Copy out each line of the entries below that contains the string "agent". Only count a match when the case is the same.

Start RECORDS FOR THE TASK

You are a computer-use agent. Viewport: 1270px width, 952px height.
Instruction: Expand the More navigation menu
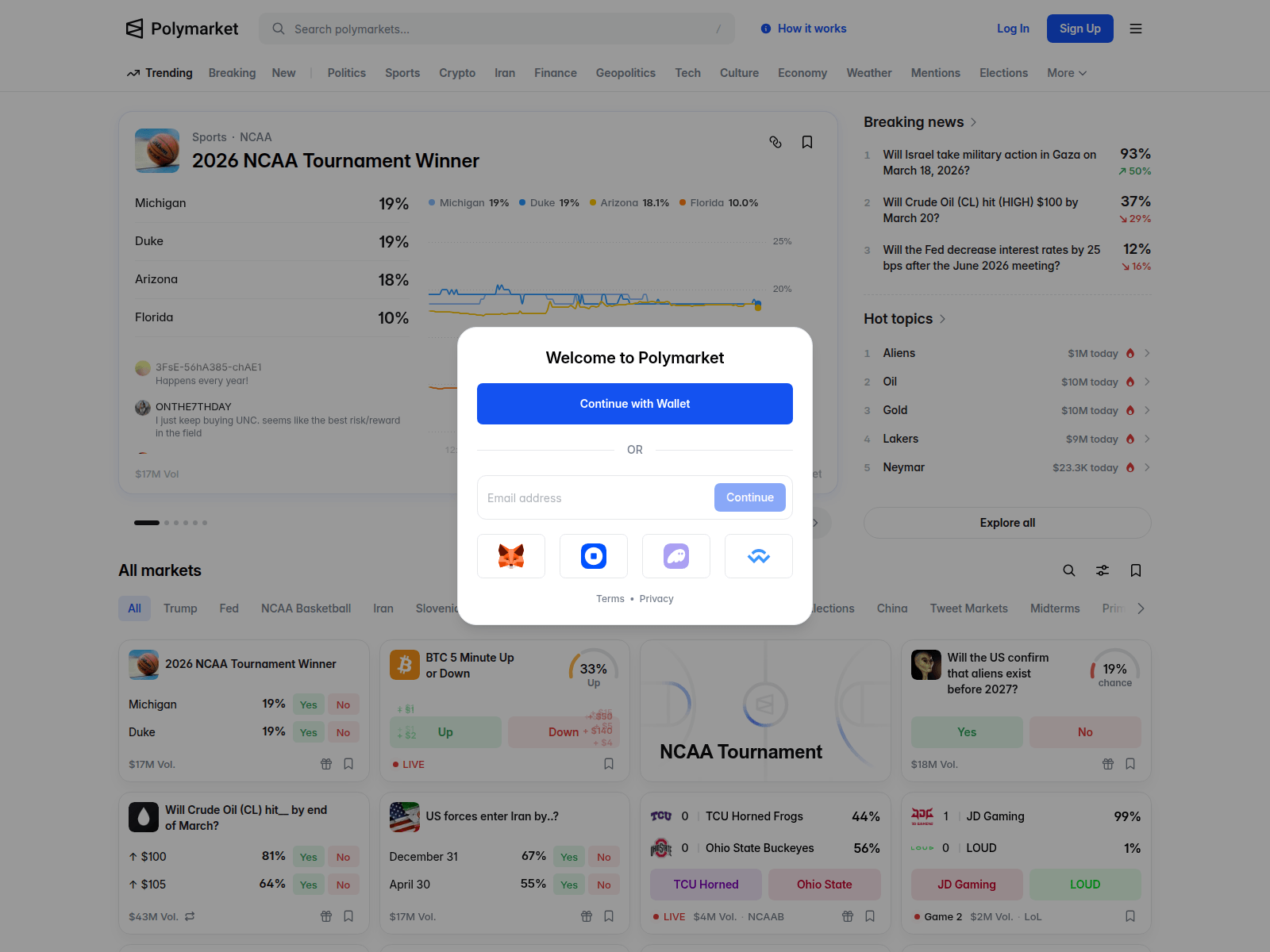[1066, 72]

End RECORDS FOR THE TASK
Start RECORDS FOR THE TASK

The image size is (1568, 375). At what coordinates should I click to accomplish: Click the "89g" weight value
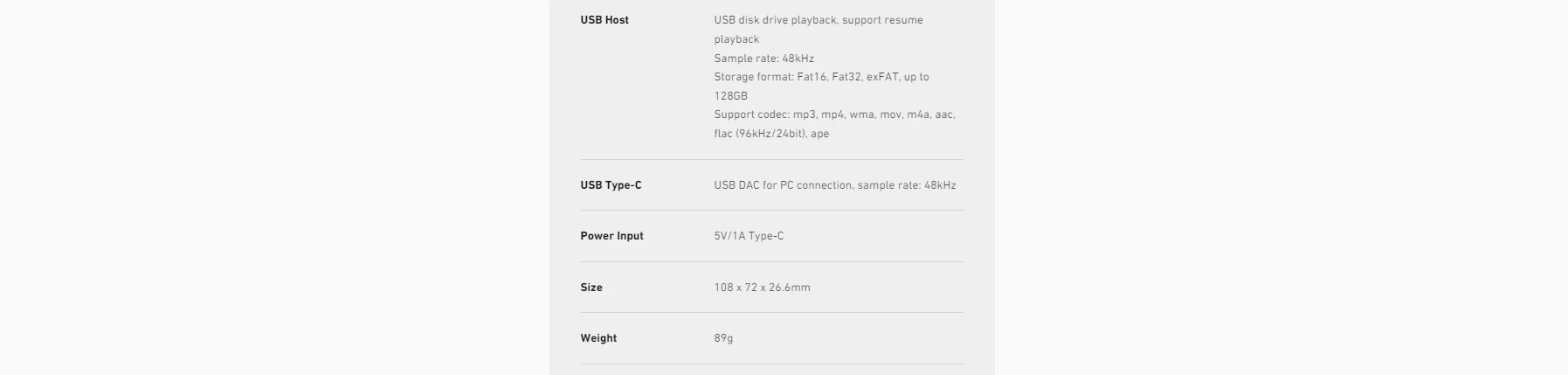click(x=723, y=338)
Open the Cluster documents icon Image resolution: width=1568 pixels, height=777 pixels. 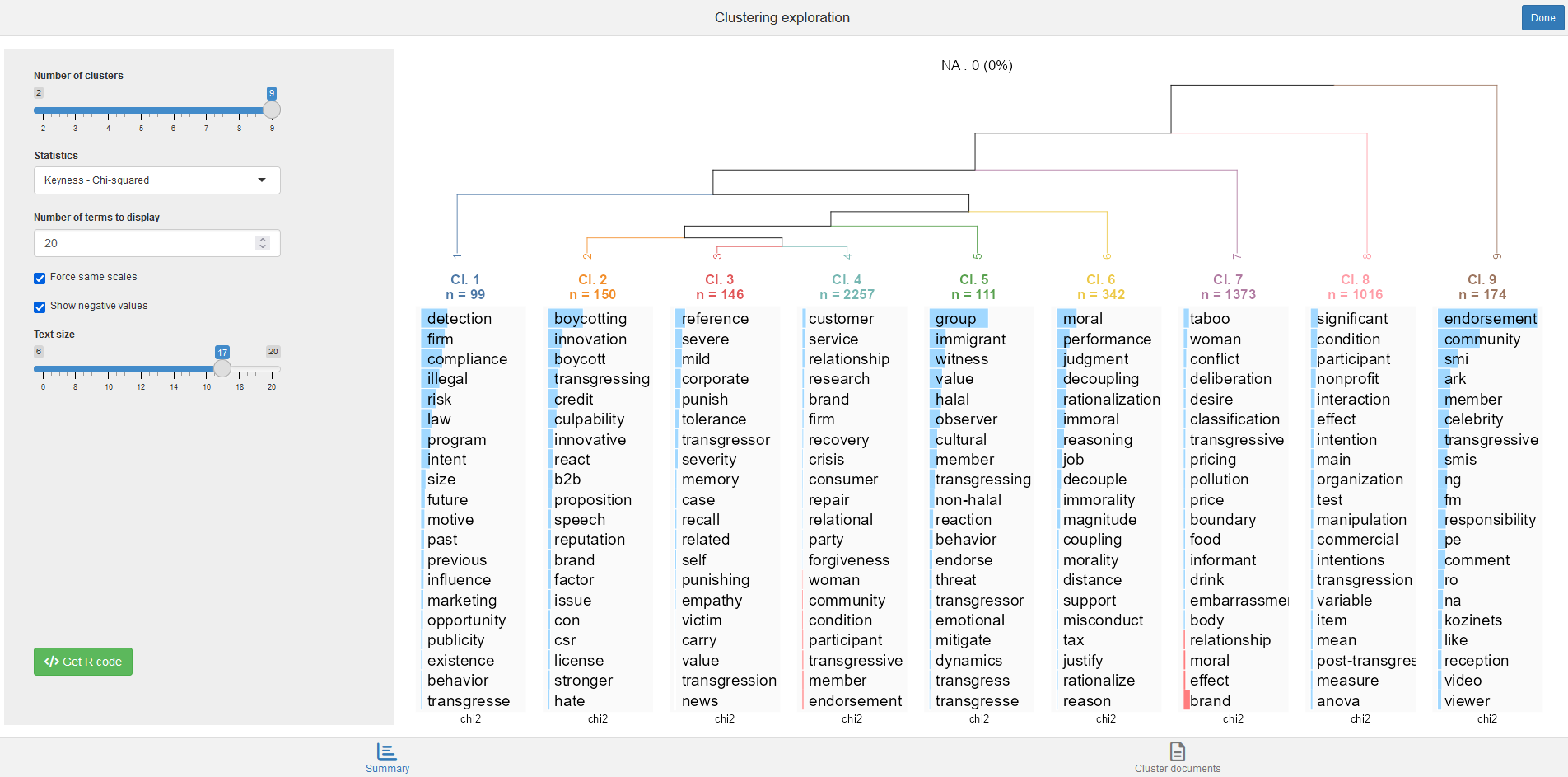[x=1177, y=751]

End RECORDS FOR THE TASK
Start RECORDS FOR THE TASK

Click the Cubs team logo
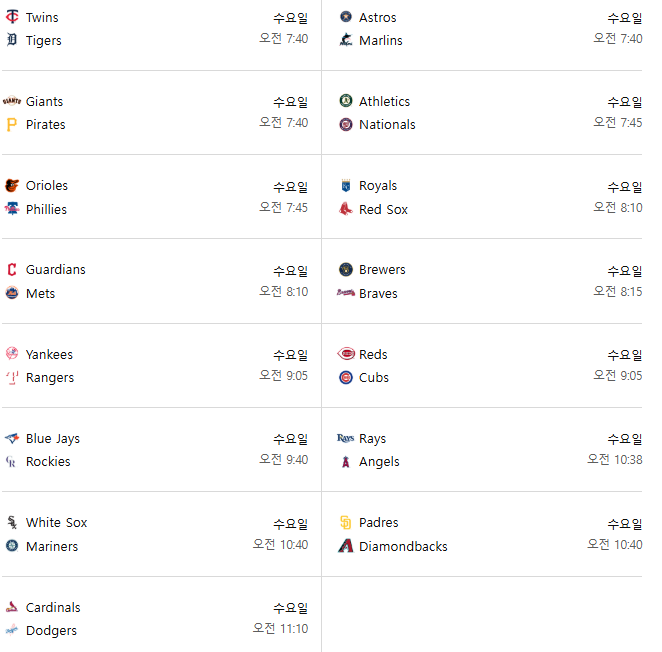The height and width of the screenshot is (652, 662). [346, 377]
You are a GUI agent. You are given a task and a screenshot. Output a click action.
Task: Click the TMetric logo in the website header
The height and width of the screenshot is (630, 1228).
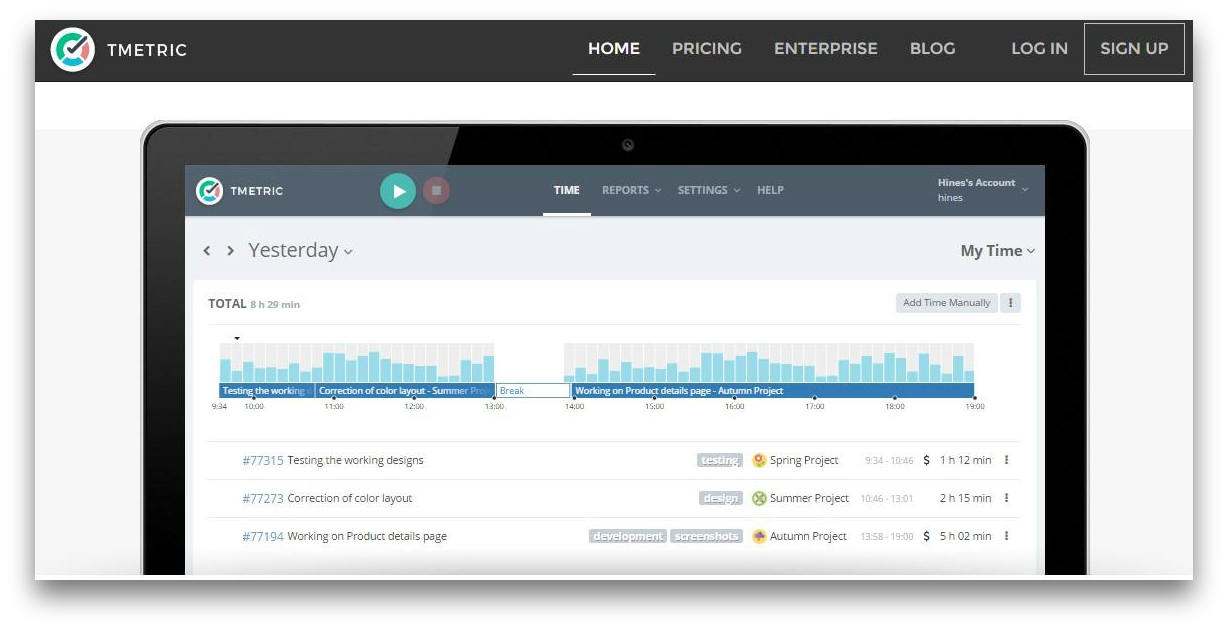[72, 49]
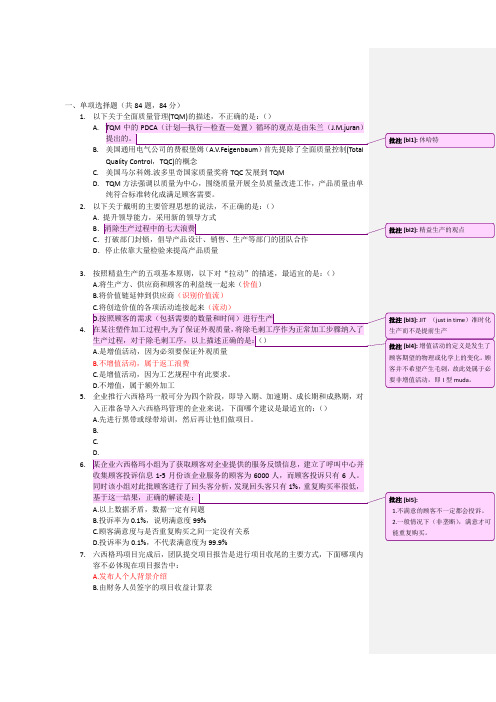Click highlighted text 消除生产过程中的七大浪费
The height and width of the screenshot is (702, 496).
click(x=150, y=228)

End RECORDS FOR THE TASK

▸ **SOLUTION TO THIS EXERCISE**
You are a computer-use agent. Viewport: 1270px width, 952px height.
You are a GUI agent. You are given a task and a screenshot. Output a click action.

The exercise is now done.